**What needs to be done**
Copy the stretch of records from the line that contains "Click the chevron" through the line that contains "coord(320,418)", reproducing each line exactly, both end lines included.

**Information shown**
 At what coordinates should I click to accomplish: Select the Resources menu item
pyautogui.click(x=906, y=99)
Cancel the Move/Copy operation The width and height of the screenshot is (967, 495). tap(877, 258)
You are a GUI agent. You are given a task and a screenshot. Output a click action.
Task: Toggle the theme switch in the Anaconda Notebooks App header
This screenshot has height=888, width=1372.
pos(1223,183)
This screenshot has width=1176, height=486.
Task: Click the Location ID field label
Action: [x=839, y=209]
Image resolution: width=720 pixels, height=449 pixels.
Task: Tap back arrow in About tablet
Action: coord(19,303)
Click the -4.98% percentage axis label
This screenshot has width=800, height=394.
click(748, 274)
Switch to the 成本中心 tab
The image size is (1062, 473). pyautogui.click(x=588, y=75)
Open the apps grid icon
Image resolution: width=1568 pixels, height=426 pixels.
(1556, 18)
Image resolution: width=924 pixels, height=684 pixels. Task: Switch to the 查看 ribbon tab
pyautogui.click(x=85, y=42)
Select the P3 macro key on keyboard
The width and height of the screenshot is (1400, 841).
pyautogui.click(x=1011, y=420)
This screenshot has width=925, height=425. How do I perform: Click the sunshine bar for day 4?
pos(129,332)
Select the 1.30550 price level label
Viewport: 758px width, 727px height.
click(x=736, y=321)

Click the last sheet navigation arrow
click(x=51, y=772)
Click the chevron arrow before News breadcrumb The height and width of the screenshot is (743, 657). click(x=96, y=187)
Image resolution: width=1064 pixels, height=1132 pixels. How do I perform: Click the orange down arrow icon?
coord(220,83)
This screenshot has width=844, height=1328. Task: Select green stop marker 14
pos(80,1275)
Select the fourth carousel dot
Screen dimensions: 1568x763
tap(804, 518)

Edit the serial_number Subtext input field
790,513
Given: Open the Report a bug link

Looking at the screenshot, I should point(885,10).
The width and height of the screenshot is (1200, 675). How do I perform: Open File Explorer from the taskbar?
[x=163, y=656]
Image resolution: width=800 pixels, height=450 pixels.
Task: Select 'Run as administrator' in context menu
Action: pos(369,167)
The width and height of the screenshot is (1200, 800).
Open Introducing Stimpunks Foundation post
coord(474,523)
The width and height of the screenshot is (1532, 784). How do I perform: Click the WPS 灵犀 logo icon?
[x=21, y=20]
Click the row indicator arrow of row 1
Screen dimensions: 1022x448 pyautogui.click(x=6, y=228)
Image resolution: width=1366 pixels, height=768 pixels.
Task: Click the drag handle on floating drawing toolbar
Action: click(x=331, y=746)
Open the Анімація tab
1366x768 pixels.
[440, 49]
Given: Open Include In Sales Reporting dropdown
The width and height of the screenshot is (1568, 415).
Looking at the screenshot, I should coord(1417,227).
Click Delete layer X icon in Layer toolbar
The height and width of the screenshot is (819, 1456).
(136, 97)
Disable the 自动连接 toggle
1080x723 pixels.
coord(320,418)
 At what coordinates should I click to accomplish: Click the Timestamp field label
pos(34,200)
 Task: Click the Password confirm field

**Exercise solution**
Click the chevron arrow before News breadcrumb The height and width of the screenshot is (743, 657). click(x=96, y=187)
Image resolution: width=1064 pixels, height=1132 pixels. How do I perform: Click the orange down arrow icon?
coord(220,83)
This screenshot has width=844, height=1328. Task: Select green stop marker 14
pos(80,1275)
Select the fourth carousel dot
Screen dimensions: 1568x763
tap(804, 518)

Edit the serial_number Subtext input field
790,513
Given: Open the Report a bug link

Looking at the screenshot, I should point(885,10).
The width and height of the screenshot is (1200, 675). How do I perform: Open File Explorer from the taskbar?
[x=163, y=656]
Image resolution: width=800 pixels, height=450 pixels.
Task: Select 'Run as administrator' in context menu
Action: pos(369,167)
The width and height of the screenshot is (1200, 800).
Open Introducing Stimpunks Foundation post
coord(474,523)
The width and height of the screenshot is (1532, 784). How do I perform: Click the WPS 灵犀 logo icon?
[x=21, y=20]
Click the row indicator arrow of row 1
Screen dimensions: 1022x448 pyautogui.click(x=6, y=228)
Image resolution: width=1366 pixels, height=768 pixels.
Task: Click the drag handle on floating drawing toolbar
Action: click(x=331, y=746)
Open the Анімація tab
1366x768 pixels.
[440, 49]
Given: Open Include In Sales Reporting dropdown
The width and height of the screenshot is (1568, 415).
Looking at the screenshot, I should coord(1417,227).
Click Delete layer X icon in Layer toolbar
The height and width of the screenshot is (819, 1456).
(136, 97)
Disable the 自动连接 toggle
1080x723 pixels.
coord(320,418)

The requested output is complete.